How do you convert 4=(x-2)^2+(y-6)^2 into polar form?
1 Answer
Explanation:
Use the rule for switching from a Cartesian system to a polar system:
x=rcostheta y=rsintheta
This gives:
4=(rcostheta-2)^2+(rsintheta-6)^2
4=r^2cos^2theta-4rcostheta+4+r^2sin^2theta-12rsintheta+36
0=r^2cos^2theta+r^2sin^2theta-4rcostheta-12rsintheta+36
0=r^2(cos^2theta+sin^2theta)+r(-4costheta-12sintheta)+36
Note that
0=r^2+r(-4costheta-12sintheta)+36
This can be solved through the quadratic equation.
r=(4costheta+12sintheta+-sqrt(16cos^2theta+96costhetasintheta+144sin^2theta-144))/2
r=(4costheta+12sintheta+-4sqrt(cos^2theta+6costhetasintheta+9sin^2theta-9))/2
r=2costheta+6sintheta+-2sqrt(cos^2theta+6costhetasintheta+9sin^2theta-9)

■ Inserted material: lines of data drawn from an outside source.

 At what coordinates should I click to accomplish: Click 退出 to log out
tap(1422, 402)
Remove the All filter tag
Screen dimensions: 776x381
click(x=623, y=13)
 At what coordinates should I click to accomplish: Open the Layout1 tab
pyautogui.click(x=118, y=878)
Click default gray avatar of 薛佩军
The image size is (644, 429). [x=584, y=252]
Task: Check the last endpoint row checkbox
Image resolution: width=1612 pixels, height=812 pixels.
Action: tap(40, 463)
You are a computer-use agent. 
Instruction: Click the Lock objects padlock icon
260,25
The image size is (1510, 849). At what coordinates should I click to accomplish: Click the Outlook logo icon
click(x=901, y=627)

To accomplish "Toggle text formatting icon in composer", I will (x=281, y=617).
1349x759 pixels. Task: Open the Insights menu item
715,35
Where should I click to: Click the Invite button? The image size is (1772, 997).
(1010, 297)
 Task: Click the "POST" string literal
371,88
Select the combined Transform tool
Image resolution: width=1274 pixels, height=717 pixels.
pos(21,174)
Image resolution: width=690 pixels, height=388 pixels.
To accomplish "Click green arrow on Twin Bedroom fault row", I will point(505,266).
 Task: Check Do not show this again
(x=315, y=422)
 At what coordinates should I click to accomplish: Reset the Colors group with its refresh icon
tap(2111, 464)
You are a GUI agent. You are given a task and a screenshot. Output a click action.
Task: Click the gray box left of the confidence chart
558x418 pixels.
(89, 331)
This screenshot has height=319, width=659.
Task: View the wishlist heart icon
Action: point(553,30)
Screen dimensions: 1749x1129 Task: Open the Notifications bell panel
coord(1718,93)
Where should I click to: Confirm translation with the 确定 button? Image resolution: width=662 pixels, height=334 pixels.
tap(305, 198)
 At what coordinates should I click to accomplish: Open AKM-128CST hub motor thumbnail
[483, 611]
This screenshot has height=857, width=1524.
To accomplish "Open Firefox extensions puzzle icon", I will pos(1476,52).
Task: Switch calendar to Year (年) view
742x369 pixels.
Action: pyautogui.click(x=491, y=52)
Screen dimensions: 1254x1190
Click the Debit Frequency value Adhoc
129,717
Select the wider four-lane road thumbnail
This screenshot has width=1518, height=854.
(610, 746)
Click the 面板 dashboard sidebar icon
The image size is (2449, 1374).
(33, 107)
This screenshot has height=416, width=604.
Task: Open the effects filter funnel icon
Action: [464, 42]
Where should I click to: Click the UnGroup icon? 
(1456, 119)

r=2costheta+6sintheta+-2sqrt(cos^2theta+6costhetasintheta+9(sin^2theta-1))
r=2costheta+6sintheta+-2sqrt(cos^2theta+6costhetasintheta-9cos^2theta)
r=2costheta+6sintheta+-2sqrt(6costhetasintheta-8cos^2theta)
Note that
r=2costheta+6sintheta+-2sqrt(3sin2theta-8cos^2theta)
If you have any questions as to any of the underlying algebra going on here, feel free to ask. I felt it would be a little much to try to explain each step.